SRW: Svetlana explains the difference between fate and serendipity. Agreed?
PD: Yes. God, I love Svetlana. Serendipity is almost like religion for her. And she feeds it by using this almost curse she’s been given to help others rather than help herself. I love that she works a job AND performs her street show to get by, but is then generous with how she lives.
SRW: I kinda get the feeling you’re a glass half empty kinda guy, Peter. Based on this book, I’m assuming there aren’t a whole lotta Happily Ever Afters in the Dudarverse. Am I correct in this assumption?
PD: Muahahahahaha. I just had this discussion with my mom recently. She doesn’t read horror because horror almost never has a happy ending. There’s a correlation between horror and dark endings for the sake of telling a story honestly. Technically, THE EXORCIST has a happy ending because Regan McNeil has been freed from her possession, but is it REALLY a happy ending?
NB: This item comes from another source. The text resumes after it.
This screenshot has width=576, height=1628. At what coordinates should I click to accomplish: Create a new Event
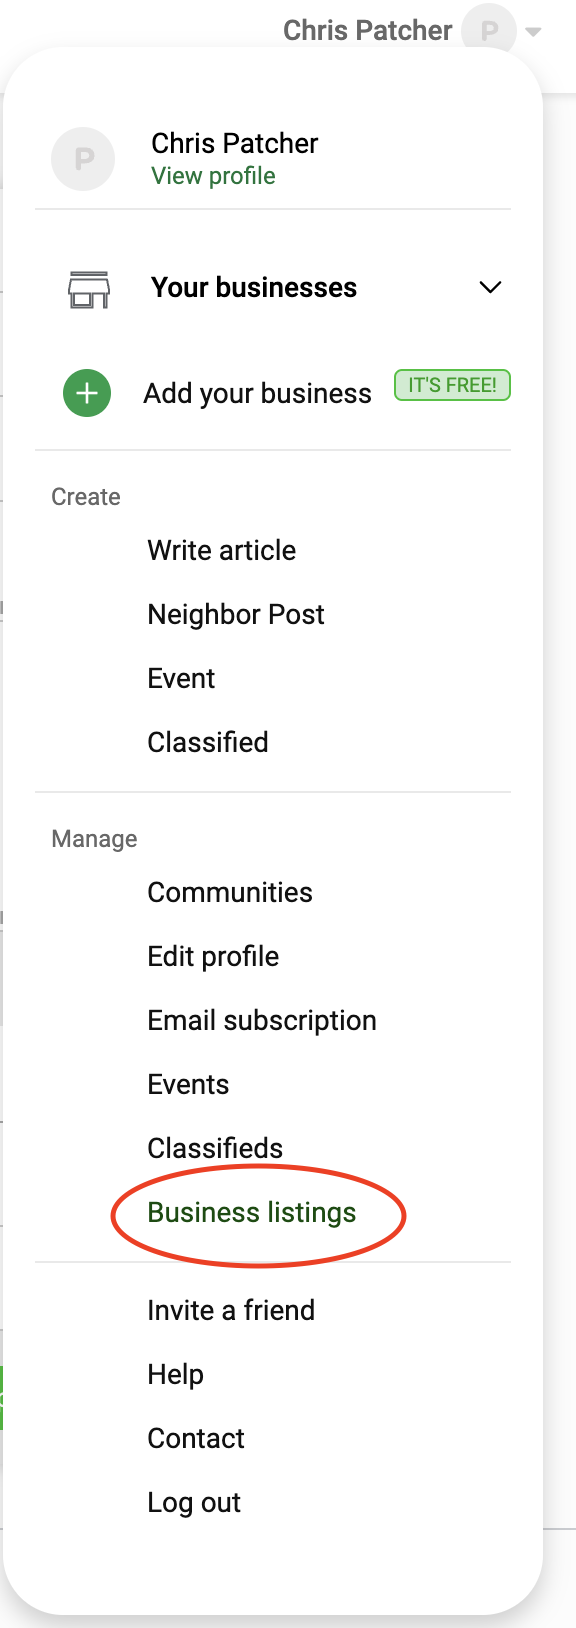[181, 678]
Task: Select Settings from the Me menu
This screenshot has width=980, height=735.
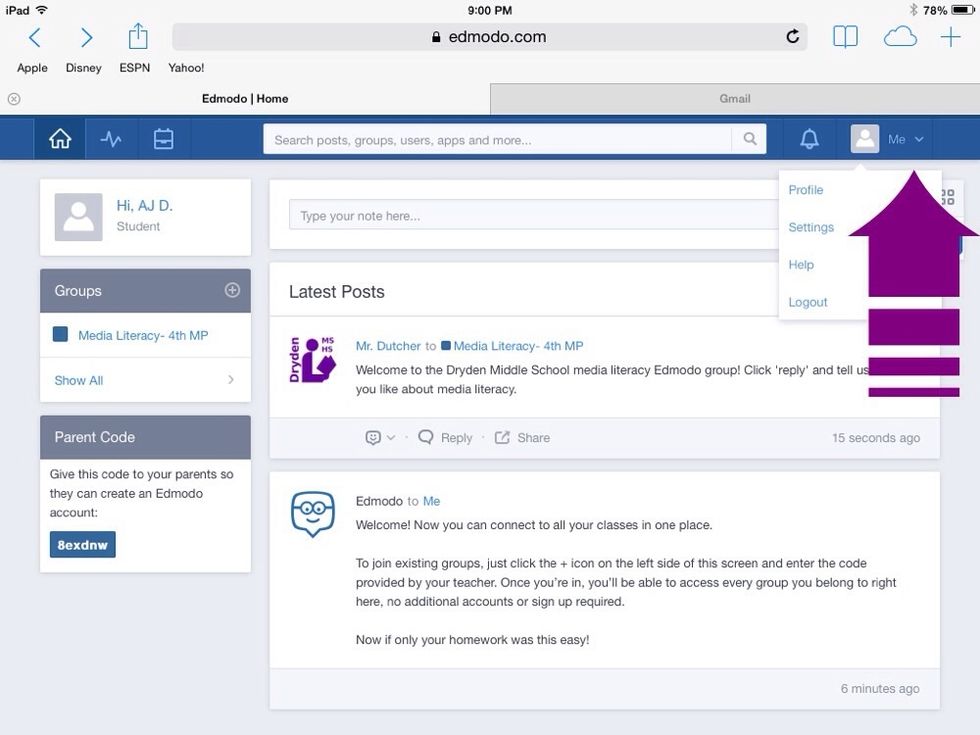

In all honesty, outside of horror, I’m a sucker for happy endings. It’s why I cry at almost every Disney movie I see.
SRW: Well, your book certainly shook me as I know it will anyone else who gives it a read. I really enjoyed the inevitable “meet horrible” of your characters. Definitely gave me a Koontz and King epic road-trip sorta vibe (and I caught that Castle Rock reference!). Inspirations?
PD: Oh gosh, I love King. Way too many inspirations to count them all, but I love Laymon, Hautala, Clegg, Straub, and Ellison. From our contemporary authors, L.L. Soares, Kristen Dearborn, Ed Kurtz, Bracken MacLeod, Stacey Longo, Josh Malerman, April Hawks, Morgan Sylvia, and Tony Tremblay.
SRW: What’s up with the “Omniscient Eye?” (I was kinda surprised to see it has a web presence…but then again, so do funny cat photos).
PD: Azezel’s Eye! Yeah, it’s not exactly “omniscient” in the book—it can only see into people’s pasts and not their futures. If it could see their futures, then Fate becomes absolute and unchanging. I wanted each character’s future to be undetermined and unforeseeable, so I had to place that limitation. But I love that concept of the Omniscient Eye. It has a mythology of its own. It’s everywhere. Any time you hold a dollar bill in your hand, it’s right there. And that’s not even bringing up security cameras and all the ways we’re constantly being watched all the time. Privacy is becoming an illusion. That scares me.
SRW: Tell us what’s next on your laptop of horror.
PD: I just finished making a round of short story submissions for early 2018. Now I’m on to beginning a new book, tentatively titled “The Butterfly Goddess”. I’ve been working out plot and characters in my head for about six months now, so I really need to put those thoughts onto paper.
SRW: Where can readers find your work? Or where do you hang out for the stalkers?
PD: I have an author page on Amazon. Just type in Peter N.Dudar and you’ll see me smiling at you. I also have an author page on Facebook and a presence both on Twitter and Instagram. Beyond that, I’m also a member of the New England Horror Writers and The Tuesday Mayhem Society, so if you look those pages up on Facebook, you’re liable to bump into me.
SRW: Thanks much for chatting, Peter. Folks, do yourself a favor and go pick up The Goat Parade.